"This agreement will provide financing for the project's mobile mining equipment through project development and into the first several years of mining operations at an attractive overall cost of capital for Marathon," the company's president and CEO Matt Manson said.
The deal is in the form a credit-approved commitment letter with Caterpillar Financial for equipment lease financing.
Canaccord Genuity Capital Markets analyst Michael Fairbairn said he had anticipated that Marathon would look to lease equipment to minimize initial capital and associated potential shareholder dilution.
"Today's commitment letter represents another domino as Valentine's financing package continues to fall into place," he said.
"Marathon ended Q1/22 with ~C$73 million [US$57 million] in cash and no debt. We expect Marathon will fund Valentine construction through a combination of cash on hand, debt, and equity," he said.
Marathon's Valentine project saw its initial capital expenditure rise 12% from an April 2020 pre-feasibility study to C$305 million in an April 2021 feasibility study—and has since risen further.
In an April update, Marathon said the industry-wide issue of cost inflation and construction market volatility would mean that previous estimates for total life-of-mine capital costs of C$662 million, cash operating costs of US$704 per ounce, and all-in sustaining costs of US$833/oz would likely be between 15-20% higher.
"Marathon also intends to re-characterize certain capital costs that were previously captured as early sustaining capital items to initial capital costs," it said at the time.
"This will increase the initial capital cost but reduce AISC and de-risk the project's ramp-up to positive cash flow," it added.
At a panel hosted by CG in late May, Manson—along with Artemis Gold's vice president for capital markets, Nicholas Campbell, and Osisko Mining's chairman and CEO John Burzynski—said that over the past 12-18 months, the inflationary environment has resulted in about a 20-30% increase in initial project capital expenditure estimates.
Marathon closed a 6.5-year US$185 million credit facility for Valentine in March.
"We also model a C$230 million equity raise, which we forecast will close [Marathon's] remaining financing gap and still leave a ~C$30 million buffer on its balance sheet should cost overruns occur," Fairbairn said.
"Importantly, Marathon has a strong institutional shareholder base, which we believe will help with the company's upcoming equity financing. In addition, mining legend Pierre Lassonde is a substantial shareholder after having purchased shares in multiple rounds of financing," he said.
Given Lassonde's roles as a co-founder and long-time chairman of Franco Nevada, former president of Newmont Mining, and former chairman of the World Gold Council, his investment in Marathon is a strong endorsement for the project, Fairbairn noted.
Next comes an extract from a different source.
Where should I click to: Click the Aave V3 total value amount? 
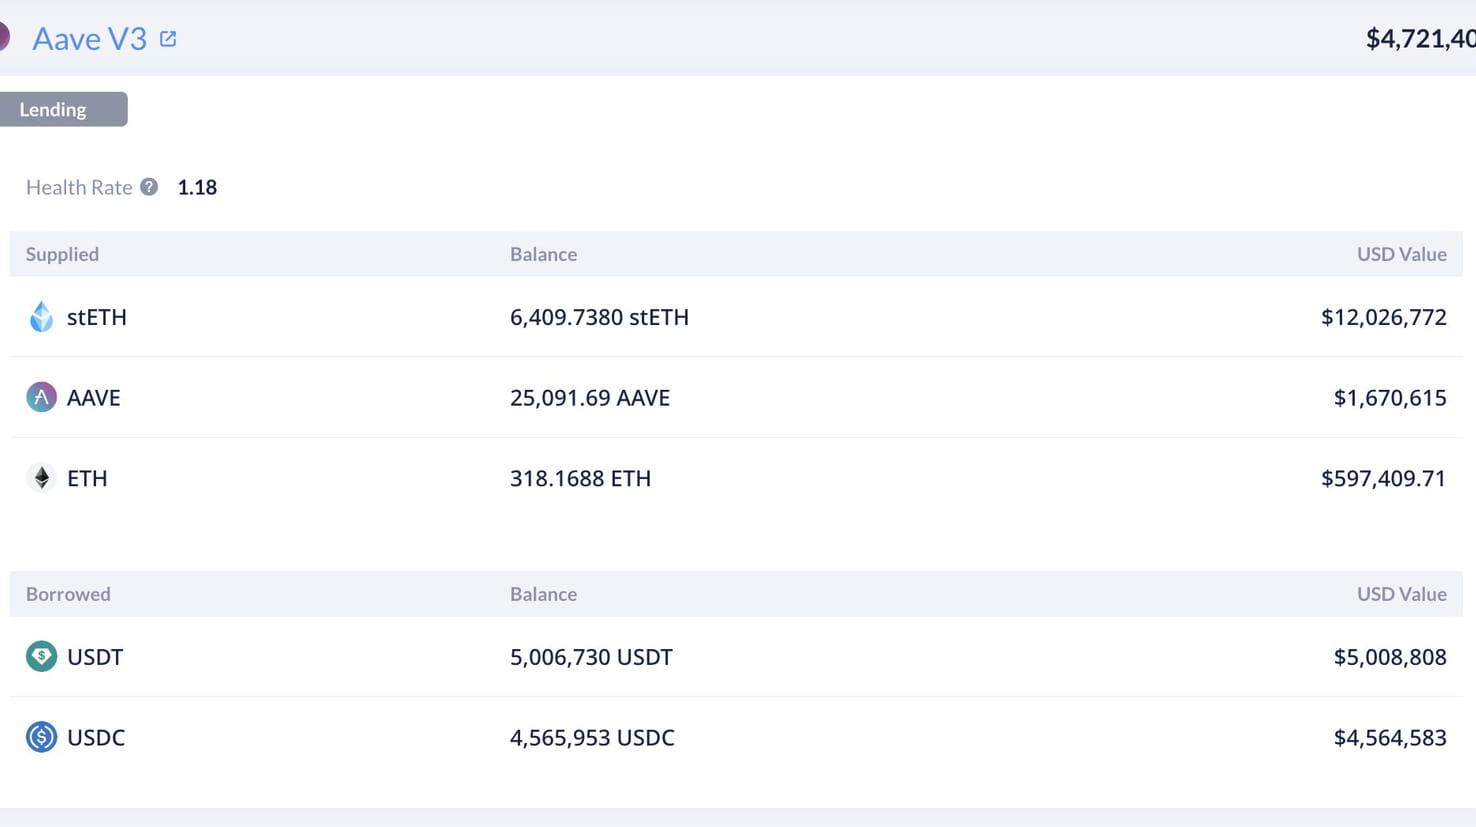tap(1420, 39)
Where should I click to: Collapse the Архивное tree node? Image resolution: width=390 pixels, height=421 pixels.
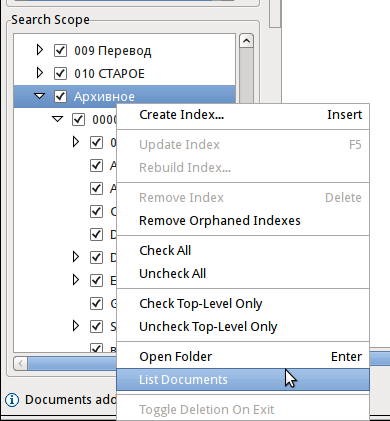pos(40,96)
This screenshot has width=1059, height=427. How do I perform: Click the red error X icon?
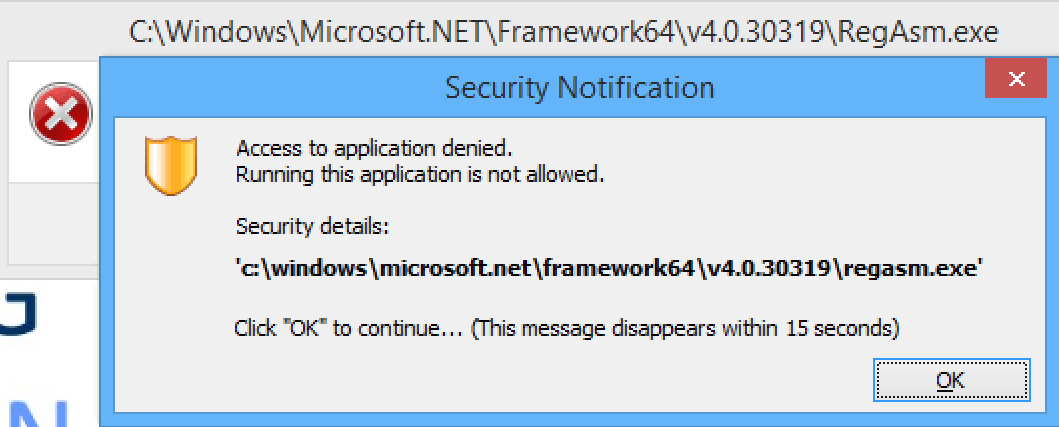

CG's forecast is that Valentine will reach commercial production in 2025 and produce roughly 160,000 ounces annually at US$914/oz cash costs and US$1,177/oz AISC over a 16-year mine life.
The April 2021 feasibility study presented a 13 year mine life, with a run rate of 173,000oz from 2024-2033, and AISC of US$833/oz.
Valentine is due for a mineral resource update mid-year this year, early site works to begin in Q3, and a new technical report in Q4.
The Cat Financial lease will be available to Marathon upon release of the project for its federal Environment Assessment process, review of the project's updated feasibility study, satisfaction of a cost to complete certification, and other customary conditions, the company said.
Marathon's share price was C$1.67 on June 13, giving the company a market capitalization of C$426.58 million. CG has a price target for the company of C$3.60/share.